WHAT THE TASK ASKS: Reproduce verbatim the entries below, beginning with the line that contains "Screen dimensions: 1387x681" and continuing through the line that contains "click(875, 469)", including both of those lines.

SUPPLIED RECORDS:
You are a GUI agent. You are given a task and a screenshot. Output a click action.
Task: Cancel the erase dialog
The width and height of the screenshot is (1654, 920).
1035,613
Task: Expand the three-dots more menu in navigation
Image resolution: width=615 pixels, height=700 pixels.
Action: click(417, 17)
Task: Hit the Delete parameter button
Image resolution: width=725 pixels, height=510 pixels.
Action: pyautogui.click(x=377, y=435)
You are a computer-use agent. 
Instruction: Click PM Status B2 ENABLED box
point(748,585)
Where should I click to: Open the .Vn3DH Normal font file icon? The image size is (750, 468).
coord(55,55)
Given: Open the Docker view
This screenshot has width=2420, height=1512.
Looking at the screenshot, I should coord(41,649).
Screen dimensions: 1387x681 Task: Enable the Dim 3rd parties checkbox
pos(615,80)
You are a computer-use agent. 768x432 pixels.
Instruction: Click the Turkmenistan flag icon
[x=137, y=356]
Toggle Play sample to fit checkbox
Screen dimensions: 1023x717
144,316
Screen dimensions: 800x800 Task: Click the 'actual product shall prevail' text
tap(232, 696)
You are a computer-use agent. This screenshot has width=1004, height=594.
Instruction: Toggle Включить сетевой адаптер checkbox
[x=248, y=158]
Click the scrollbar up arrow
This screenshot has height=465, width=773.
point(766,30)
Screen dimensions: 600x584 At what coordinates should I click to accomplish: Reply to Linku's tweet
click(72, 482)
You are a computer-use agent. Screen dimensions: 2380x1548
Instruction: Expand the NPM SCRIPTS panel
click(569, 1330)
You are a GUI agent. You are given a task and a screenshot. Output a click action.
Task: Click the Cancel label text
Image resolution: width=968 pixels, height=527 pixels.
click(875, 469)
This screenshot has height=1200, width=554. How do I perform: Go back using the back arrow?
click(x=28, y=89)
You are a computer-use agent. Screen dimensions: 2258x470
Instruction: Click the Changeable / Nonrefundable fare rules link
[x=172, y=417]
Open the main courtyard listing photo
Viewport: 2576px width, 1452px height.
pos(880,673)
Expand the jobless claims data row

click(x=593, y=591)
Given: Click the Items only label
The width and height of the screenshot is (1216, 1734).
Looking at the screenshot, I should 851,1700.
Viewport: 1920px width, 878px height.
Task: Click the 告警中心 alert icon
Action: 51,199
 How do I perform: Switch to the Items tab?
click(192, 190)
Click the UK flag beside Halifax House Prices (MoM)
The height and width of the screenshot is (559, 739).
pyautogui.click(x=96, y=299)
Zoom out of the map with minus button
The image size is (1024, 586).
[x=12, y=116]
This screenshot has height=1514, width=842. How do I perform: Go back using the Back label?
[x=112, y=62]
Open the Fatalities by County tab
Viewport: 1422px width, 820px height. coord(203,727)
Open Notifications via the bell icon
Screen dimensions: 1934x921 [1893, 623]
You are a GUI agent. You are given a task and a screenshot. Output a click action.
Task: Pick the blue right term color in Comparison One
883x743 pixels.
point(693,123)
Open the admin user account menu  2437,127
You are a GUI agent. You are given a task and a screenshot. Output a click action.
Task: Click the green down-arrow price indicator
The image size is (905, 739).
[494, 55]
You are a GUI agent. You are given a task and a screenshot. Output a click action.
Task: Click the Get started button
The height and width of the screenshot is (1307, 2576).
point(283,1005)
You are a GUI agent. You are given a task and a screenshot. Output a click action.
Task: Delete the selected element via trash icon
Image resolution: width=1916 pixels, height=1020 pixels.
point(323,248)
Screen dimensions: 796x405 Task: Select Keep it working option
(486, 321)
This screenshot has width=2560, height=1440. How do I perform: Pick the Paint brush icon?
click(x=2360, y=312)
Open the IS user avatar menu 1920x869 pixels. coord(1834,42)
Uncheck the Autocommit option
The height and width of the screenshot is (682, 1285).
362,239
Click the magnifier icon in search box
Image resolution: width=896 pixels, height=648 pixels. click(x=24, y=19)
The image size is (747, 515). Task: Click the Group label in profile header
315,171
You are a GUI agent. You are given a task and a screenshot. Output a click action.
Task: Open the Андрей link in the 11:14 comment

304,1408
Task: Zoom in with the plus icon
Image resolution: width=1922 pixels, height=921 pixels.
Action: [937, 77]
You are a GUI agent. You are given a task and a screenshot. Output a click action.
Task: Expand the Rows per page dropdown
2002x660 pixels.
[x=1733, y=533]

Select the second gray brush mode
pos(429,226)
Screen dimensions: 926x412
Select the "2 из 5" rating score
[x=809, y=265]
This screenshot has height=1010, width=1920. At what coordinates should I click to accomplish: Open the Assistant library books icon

SOLUTION FOR THIS PROBLEM:
Screen dimensions: 1387x681 Task: Enable the Dim 3rd parties checkbox
pos(615,80)
You are a computer-use agent. 768x432 pixels.
Instruction: Click the Turkmenistan flag icon
[x=137, y=356]
Toggle Play sample to fit checkbox
Screen dimensions: 1023x717
144,316
Screen dimensions: 800x800 Task: Click the 'actual product shall prevail' text
tap(232, 696)
You are a computer-use agent. This screenshot has width=1004, height=594.
Instruction: Toggle Включить сетевой адаптер checkbox
[x=248, y=158]
Click the scrollbar up arrow
This screenshot has height=465, width=773.
point(766,30)
Screen dimensions: 600x584 At what coordinates should I click to accomplish: Reply to Linku's tweet
click(72, 482)
You are a computer-use agent. Screen dimensions: 2380x1548
Instruction: Expand the NPM SCRIPTS panel
click(569, 1330)
You are a GUI agent. You are given a task and a screenshot. Output a click action.
Task: Click the Cancel label text
Image resolution: width=968 pixels, height=527 pixels.
click(875, 469)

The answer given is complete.